New in PC: Cougars are Offensive

It's been said that the best defense is a good offense, but a new school in Utah is afraid of being offensive. Students of the school voted that their mascot should be the Cougars, but the school bored rejected the selection because it may be offensive to middle aged women. In case you didn't know an alternate definition of this term is "a middle-aged woman seeking a romantic relationship with a younger man."

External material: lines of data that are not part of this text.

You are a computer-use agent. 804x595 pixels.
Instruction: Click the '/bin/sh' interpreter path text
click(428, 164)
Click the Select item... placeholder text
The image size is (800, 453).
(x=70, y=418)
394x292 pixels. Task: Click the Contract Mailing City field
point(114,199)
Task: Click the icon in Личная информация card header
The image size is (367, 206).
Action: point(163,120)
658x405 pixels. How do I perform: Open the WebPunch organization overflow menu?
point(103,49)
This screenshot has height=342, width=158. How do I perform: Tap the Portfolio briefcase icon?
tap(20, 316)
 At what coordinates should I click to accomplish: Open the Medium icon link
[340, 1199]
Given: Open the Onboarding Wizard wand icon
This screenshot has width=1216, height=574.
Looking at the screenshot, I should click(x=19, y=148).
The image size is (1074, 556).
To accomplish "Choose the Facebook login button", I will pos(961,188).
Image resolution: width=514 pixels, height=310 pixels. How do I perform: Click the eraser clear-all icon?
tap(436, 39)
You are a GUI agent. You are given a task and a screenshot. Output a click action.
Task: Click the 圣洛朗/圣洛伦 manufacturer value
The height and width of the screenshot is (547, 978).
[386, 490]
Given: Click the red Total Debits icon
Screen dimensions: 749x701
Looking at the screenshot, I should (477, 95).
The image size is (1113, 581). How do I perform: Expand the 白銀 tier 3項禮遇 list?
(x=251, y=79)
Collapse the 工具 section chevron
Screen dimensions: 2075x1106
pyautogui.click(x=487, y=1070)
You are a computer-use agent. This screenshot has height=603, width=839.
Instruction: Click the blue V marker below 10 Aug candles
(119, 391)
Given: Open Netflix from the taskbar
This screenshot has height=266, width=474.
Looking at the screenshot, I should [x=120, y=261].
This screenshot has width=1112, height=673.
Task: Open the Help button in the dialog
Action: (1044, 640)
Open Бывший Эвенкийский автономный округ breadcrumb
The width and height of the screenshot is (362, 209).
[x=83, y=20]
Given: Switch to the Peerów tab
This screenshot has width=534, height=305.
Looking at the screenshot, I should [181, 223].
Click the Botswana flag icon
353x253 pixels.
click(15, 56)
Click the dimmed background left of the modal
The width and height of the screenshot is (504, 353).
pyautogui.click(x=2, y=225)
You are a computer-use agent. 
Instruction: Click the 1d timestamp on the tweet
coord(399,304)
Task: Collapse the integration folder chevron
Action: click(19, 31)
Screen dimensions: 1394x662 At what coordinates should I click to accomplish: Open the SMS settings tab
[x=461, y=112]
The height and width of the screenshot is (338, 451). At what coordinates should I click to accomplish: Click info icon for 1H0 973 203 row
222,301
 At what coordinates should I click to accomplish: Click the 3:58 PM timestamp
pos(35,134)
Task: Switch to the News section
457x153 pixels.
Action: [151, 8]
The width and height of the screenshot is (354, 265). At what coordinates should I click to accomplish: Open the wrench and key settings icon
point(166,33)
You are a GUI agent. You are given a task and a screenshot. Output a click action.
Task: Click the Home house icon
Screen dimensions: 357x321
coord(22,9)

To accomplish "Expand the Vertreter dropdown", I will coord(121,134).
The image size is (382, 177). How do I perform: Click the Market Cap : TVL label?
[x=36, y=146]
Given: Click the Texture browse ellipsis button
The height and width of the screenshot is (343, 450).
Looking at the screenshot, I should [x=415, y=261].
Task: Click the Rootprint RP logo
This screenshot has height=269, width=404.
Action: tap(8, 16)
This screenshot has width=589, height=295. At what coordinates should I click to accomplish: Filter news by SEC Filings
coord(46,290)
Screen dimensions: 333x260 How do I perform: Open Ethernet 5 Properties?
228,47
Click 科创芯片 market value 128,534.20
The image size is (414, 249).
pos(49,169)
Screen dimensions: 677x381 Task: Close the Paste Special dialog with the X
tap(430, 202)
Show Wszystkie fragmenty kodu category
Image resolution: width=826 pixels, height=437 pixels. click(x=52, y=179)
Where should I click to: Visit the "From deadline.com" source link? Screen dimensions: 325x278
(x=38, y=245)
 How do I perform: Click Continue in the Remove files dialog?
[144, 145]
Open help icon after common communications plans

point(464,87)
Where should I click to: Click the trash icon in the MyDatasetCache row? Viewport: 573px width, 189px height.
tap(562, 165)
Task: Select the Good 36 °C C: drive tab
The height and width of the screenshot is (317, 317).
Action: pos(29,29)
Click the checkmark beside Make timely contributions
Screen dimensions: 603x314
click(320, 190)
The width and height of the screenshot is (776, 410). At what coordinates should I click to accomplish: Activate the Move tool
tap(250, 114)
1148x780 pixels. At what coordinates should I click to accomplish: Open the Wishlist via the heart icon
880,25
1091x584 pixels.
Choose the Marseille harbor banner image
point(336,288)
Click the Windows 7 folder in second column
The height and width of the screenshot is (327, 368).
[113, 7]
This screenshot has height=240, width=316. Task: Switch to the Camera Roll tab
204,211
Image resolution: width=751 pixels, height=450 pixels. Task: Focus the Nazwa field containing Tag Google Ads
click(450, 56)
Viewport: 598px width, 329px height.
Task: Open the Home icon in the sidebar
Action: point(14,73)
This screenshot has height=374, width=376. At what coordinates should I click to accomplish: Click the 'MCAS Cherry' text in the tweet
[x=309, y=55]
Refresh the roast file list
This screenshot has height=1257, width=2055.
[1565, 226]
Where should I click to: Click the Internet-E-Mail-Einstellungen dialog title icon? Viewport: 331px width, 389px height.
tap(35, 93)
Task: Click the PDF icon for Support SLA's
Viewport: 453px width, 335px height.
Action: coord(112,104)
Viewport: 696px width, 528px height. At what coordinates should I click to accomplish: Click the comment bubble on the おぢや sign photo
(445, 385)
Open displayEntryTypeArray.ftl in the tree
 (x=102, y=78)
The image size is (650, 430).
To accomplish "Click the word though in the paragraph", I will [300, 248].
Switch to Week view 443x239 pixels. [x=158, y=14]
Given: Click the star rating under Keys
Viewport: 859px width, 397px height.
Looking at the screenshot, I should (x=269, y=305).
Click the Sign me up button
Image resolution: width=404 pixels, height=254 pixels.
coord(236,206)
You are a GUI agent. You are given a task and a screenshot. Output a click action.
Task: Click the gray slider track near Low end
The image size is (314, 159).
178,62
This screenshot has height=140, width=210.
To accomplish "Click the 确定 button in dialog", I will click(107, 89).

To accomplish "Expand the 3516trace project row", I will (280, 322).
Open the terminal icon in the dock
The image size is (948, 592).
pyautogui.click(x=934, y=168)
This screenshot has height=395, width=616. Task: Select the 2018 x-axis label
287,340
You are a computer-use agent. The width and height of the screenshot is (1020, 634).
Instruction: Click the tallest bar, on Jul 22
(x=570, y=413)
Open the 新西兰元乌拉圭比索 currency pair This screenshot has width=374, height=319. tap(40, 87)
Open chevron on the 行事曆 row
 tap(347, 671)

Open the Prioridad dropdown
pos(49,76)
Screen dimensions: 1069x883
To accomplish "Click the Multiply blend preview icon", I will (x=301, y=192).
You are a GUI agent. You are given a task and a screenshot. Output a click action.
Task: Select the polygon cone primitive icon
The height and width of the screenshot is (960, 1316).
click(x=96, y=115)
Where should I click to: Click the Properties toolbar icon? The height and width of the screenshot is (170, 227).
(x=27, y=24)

Is this offensive? Not having been appointed to the PC thought police I guess I can't answer, but it would seems to me that the above definition has to parts to it. The first part is being a middle aged woman. Of course a person's sex and age are accidents of birth, but the second part is different. "Seeking a romantic relationship with a younger man" is an action, a desire, a choice. It requires volition on part of the subject. If a woman chooses something for herself, will she be offended by it? I would guess that not to be the case unless she had some sort of self loathing psychosis. Either way, I don't see it as any of my business. (Maybe that's why I was never appointed to the PC thought police.)

Offensive? It certainly is as suggestive as the Gamecocks or the Trojans, and somehow Santorum is mentioned all the time without being censored.

The author of the blog linked to above also offered some commentary that I found curious:
More significantly, why would the board even offer "Cougars" as a potential mascot choice if it wasn't prepared to accept it? That lack of logic is positively baffling. Surely everyone could have saved themselves a lot of face if they simply had not allowed prospective students to choose to be the Cougars in the first place.
In essence, the author claims that it's quite acceptable that the plurality of students didn't their desired choice. (In fact, the majority would not get their choice. "The Cougars" won with only 23 percent.) The author seems comfortable with those who are in control manipulating the choices so they get the result that they desire. My first reaction was that this was another example that the average person doesn't know what in his own best interest, but this reminds me more of electoral politics where you get two choices with only trivial differences between them. No one likes either choice so you vote for the lesser of two evils. Then the average person is told: "You had a choice. You made a difference. You're special!"